2. Perusahaan yang terkena sanksi Bapepam LK dan sanksi tersebut
mengandung unsur fraud. Perusahaan dalam kategori ini dapat dilihat
pada annual report Bapepam. Pada annual report Bapepam, terdapat
bagian tinjauan operasional yang didalamnya terbagi menjadi
beberapa bagian dan salah satu bagian tersebut adalah perundang-
undangan, bantuan hukum, dan litigasi. Pada bagian itulah terdapat
daftar perusahaan yang terkena sanksi oleh Bapepam. Contohnya
adalah terjadi manipulasi perdagangan saham dan salah saji laporan
keuangan.
3. Perusahaan memiliki data yang lengkap pada tahun 2002-2006
Selanjutnya sampel diambil secara berpasangan antara perusahaan yang
melakukan kecurangan pelaporan keuangan dengan perusahaan yang tidak
melakukan kecurangan. Model ini telah digunakan oleh Owen-Jackson et al
(2009). Kriteria pengambilan sampel ini adalah :
1. Bergerak dalam industri yang sama dengan perusahaan yang
mengalami kecurangan pelaporan keuangan. Hal ini untuk mencegah
terjadinya ketimpangan data
2. Memiliki periode wak.tu yang sama dengan perusahaan yang
mengalami kecurangan. Hal ini agar data lebih akurat. Nilai uang yang
disajikan akan lebih akurat jika dibandingkan dalam tahun yang sama
Metode Pengumpulan Data
Metode pengumpulan data pada penelitian ini adalah dengan metode
dokumentasi, yaitu penggunaan data yang berasal dari dokumen-dokumen yang
sudah ada. Hal ini dilakukan dengan cara melakukan penelusuran dan pencatatan
informasi yang diperlukan pada data sekunder berupa laporan tahunan
perusahaan periode 2002-2006.
Metode Analisis Data
Pengujian hipotesis dilakukan dengan regresi logistik. Model ini dipilih
dengan alasan bahwa data yang digunakan dalam penelitian ini bersifat non metrik
pada variabel dependen, sedangkan variabel independen variabel data metric dan
non metrik. Campuran skala pada variabel bebas tersebut menyebabkan asumsi
multivariate normal distribution tidak dapat terpenuhi. Dengan demikian bentuk
fungsinya menjadi logistik dan tidak membutuhkan asumsi normalitas data pada
variabel independennya. Analisis logit digunakan untuk menganalisis data
kuantitatif yang mencerminkan dua pilihan atau sering disebut binary logistic
regression (Ghozali, 2006). Adapun model regresi logistik dalam penelitian ini
adalah sebagai berikut :
Fraud=a+b1ExpAud+b2ManOwn+b3size+b4Lev+e
Dimana :
Fraud : variabel dummy, perusahaan yang melakukan fraudulent financial
reporting (nilai 1) dan yang tidak (nilai 0)
a : konstanta
ExpAud : proporsi anggota komite audit yang ahli dalam bidang keuangan
ManOwn : kepemilikan manajerial yang diproksikan dengan berapa persen
saham
yang dimiliki oleh manajer
Size : ukuran perusahaan yang diproksikan dengan aset perusahaan
Lev : leverage yang diproksikan dengan DAR.

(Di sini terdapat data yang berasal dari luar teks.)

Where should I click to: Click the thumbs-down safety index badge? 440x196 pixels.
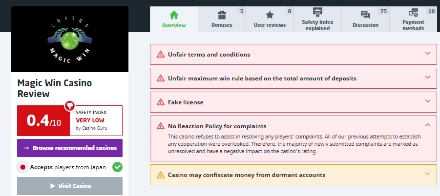[x=69, y=105]
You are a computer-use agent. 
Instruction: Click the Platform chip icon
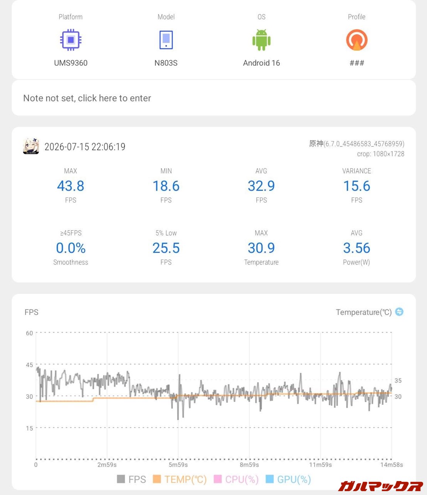71,40
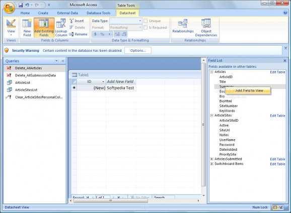Click Edit Table link for ArticleSites
Screen dimensions: 291x213
(277, 116)
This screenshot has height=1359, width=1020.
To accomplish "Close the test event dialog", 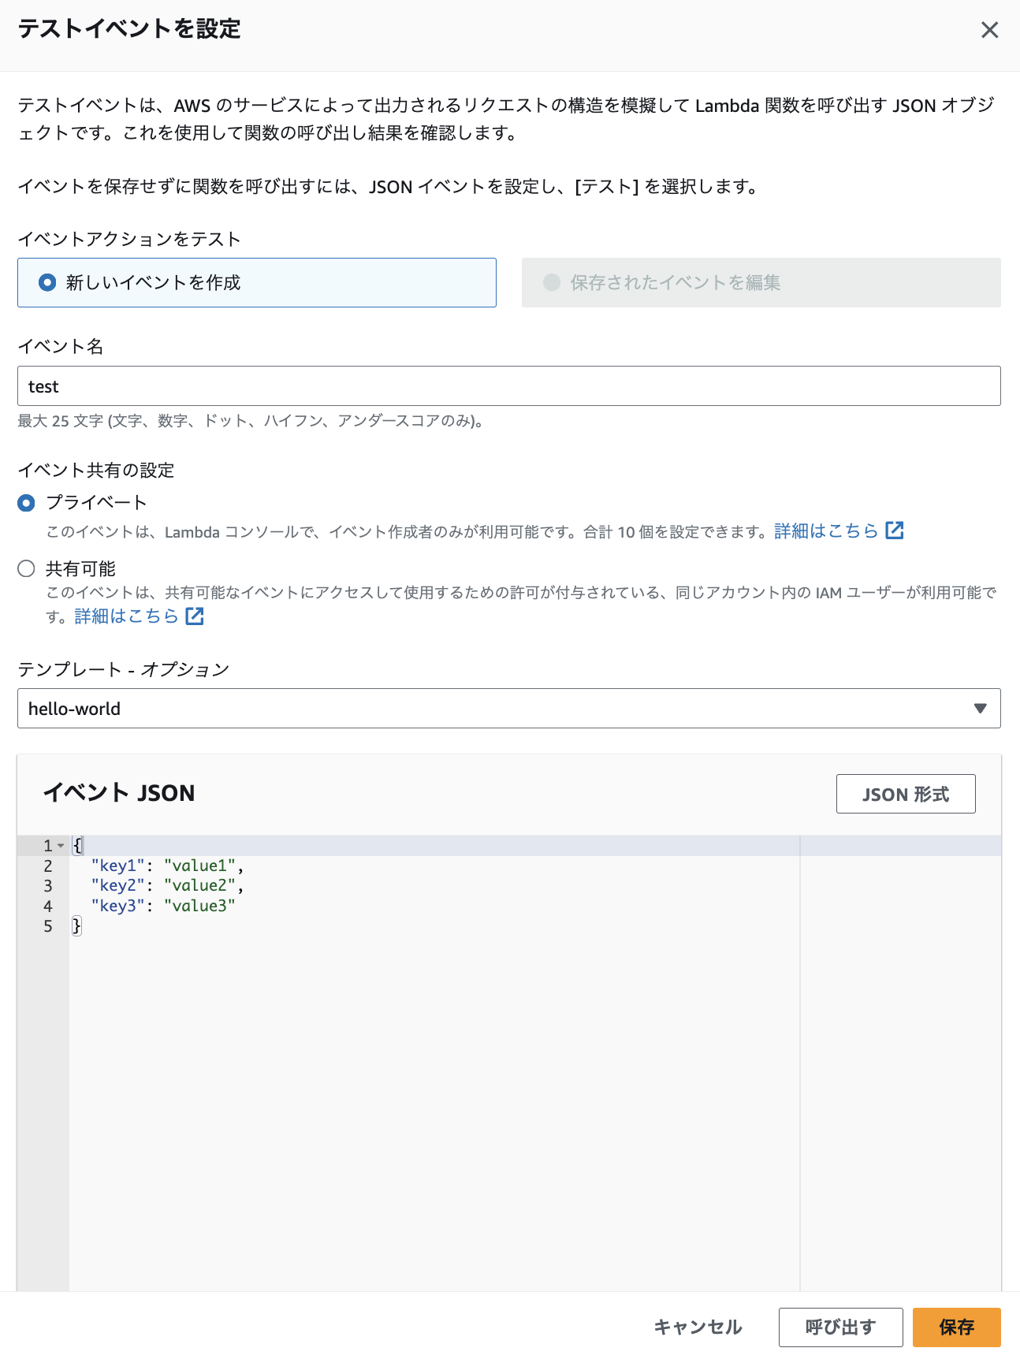I will (x=989, y=30).
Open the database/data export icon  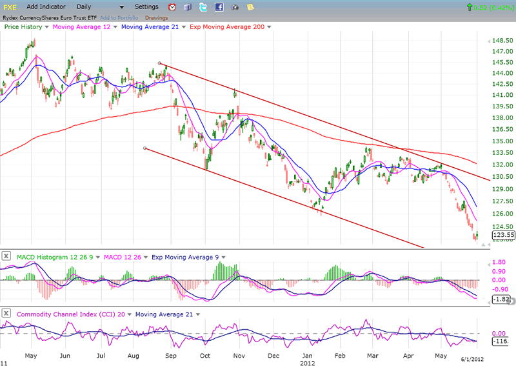188,7
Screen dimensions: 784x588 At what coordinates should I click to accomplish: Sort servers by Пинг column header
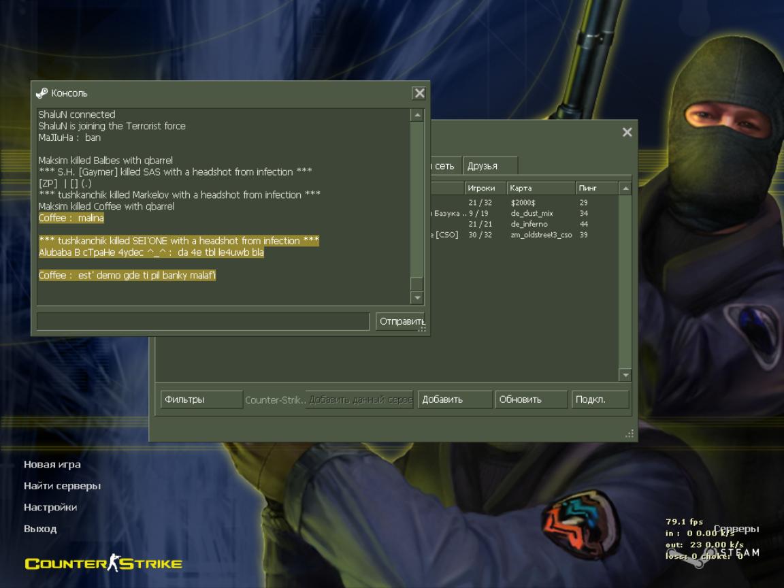[x=595, y=188]
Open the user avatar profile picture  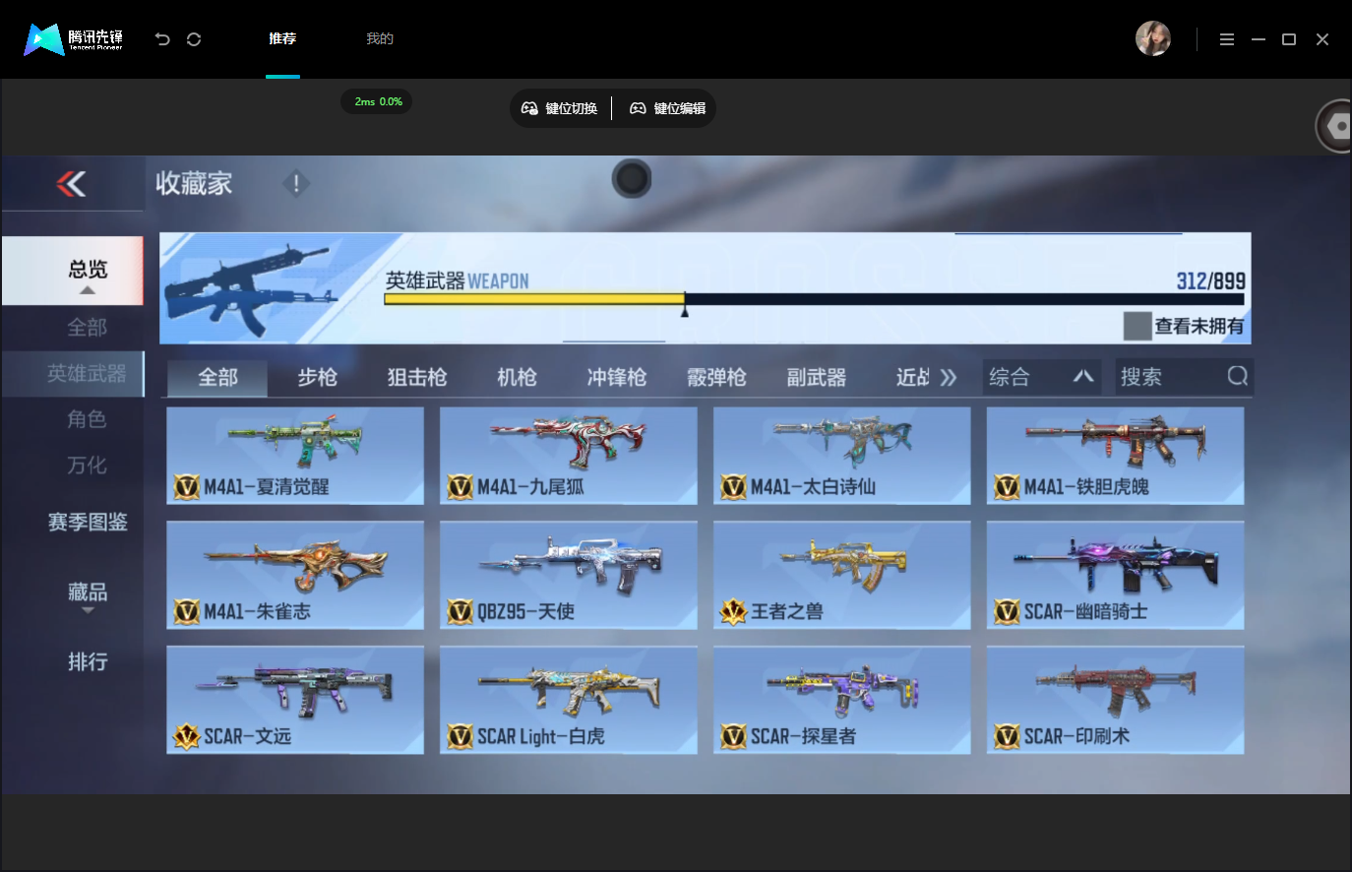click(1153, 38)
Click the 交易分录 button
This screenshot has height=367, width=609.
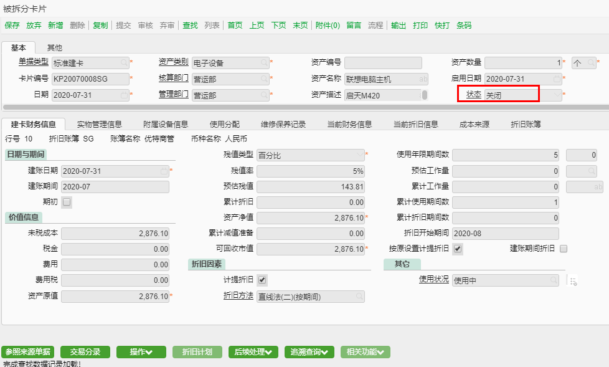click(85, 352)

Selanjutnya, berdasarkan hasil output SPSS yang diperoleh, akan
dilakukan analisis pengujian model regresi logistik melalui beberapa tahapan.
Tahapan-tahapan tersebut antara lain:
1. Uji Multikolinearitas
Uji multikolinearitas digunakan untuk menguji apakah model regresi
ditemukan adanya korelasi antar variabel bebas (Ghozali,2006). Antar variabel
independen dalam sebuah model regresi sebaiknya tidak memiliki korelasi yang
tinggi. Jika variabel independen saling berkorelasi, maka variabel-variabel ini
tidak orthogonal. Variabel orthogonal adalah variabel independen yang nilai
korelasi antar sesama variabel independen sama dengan nol.
2. Statistik deskriptif
Statistik deskriptif memberikan gambaran atau deskripsi suatu data yang
dilihat dari nilai rata-rata (mean), standar deviasi, varian, maksimum, minimum,
sum, range, kurtosis,dan skewnes (Ghozali,2006).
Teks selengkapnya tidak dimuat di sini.